Right, that's roughly the approach I was thinking when I wrote my last
reply - for KVM derive the timebase from the virtual clock similar to
TCG and adjust on CPU start, e.g.

cpu_reset():
    cpu->tb_env->tb_offset = 0;

cpu_start/resume():
    cpu->tb_env->tb_offset =
        qemu_clock_get_ns(QEMU_CLOCK_VIRTUAL) * tb_env->tb_freq +
            cpu->tb_env->tb_offset -
        qemu_clock_get_ns(QEMU_CLOCK_HOST)

Is there any reason why this shouldn't work?
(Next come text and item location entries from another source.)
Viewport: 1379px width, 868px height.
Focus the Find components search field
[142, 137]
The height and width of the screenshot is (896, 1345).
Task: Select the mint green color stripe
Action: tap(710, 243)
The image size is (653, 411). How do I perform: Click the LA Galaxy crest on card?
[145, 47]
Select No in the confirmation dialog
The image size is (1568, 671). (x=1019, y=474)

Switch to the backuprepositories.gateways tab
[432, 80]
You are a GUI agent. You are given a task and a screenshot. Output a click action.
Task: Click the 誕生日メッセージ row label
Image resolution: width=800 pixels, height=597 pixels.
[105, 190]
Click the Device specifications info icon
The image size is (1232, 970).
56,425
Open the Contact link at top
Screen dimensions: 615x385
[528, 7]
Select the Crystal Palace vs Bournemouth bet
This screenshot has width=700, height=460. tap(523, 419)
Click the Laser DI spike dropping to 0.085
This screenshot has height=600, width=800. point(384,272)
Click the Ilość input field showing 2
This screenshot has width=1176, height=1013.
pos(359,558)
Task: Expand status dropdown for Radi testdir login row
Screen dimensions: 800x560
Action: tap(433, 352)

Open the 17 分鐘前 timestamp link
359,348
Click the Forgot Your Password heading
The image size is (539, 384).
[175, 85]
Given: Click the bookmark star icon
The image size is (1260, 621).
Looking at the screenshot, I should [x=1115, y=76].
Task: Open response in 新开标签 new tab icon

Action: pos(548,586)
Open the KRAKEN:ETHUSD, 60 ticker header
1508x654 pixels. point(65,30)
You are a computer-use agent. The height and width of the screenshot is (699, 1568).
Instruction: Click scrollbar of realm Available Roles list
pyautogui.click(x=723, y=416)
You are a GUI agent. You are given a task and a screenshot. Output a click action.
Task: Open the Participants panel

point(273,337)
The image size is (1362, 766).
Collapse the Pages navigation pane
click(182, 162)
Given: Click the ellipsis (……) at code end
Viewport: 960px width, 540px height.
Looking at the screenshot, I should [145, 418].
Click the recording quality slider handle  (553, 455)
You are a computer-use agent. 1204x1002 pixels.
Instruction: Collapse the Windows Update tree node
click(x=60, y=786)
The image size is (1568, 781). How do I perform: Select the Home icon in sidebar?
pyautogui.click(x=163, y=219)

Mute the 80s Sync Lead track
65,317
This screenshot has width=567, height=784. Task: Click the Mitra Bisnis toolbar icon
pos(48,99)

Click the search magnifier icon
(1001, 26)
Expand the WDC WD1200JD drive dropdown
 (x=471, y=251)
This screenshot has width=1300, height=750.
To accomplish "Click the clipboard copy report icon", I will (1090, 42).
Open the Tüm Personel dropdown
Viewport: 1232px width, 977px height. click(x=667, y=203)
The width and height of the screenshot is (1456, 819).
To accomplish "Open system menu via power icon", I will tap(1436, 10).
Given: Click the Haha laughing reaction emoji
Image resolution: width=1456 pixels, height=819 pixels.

My understanding is that
guests supporting KVM_REG_PPC_TB_OFFSET should compensate correctly for
the timebase if tb_offset is the difference from the host timebase at
guest virtual time zero.


ATB,

Mark.
Mark Cave-Ayland Feb. 25, 2016, 5 a.m. UTC | #22
On 25/02/16 04:33, Mark Cave-Ayland wrote:

> cpu_start/resume():
>     cpu->tb_env->tb_offset =
>         qemu_clock_get_ns(QEMU_CLOCK_VIRTUAL) * tb_env->tb_freq +
>             cpu->tb_env->tb_offset -
>         qemu_clock_get_ns(QEMU_CLOCK_HOST)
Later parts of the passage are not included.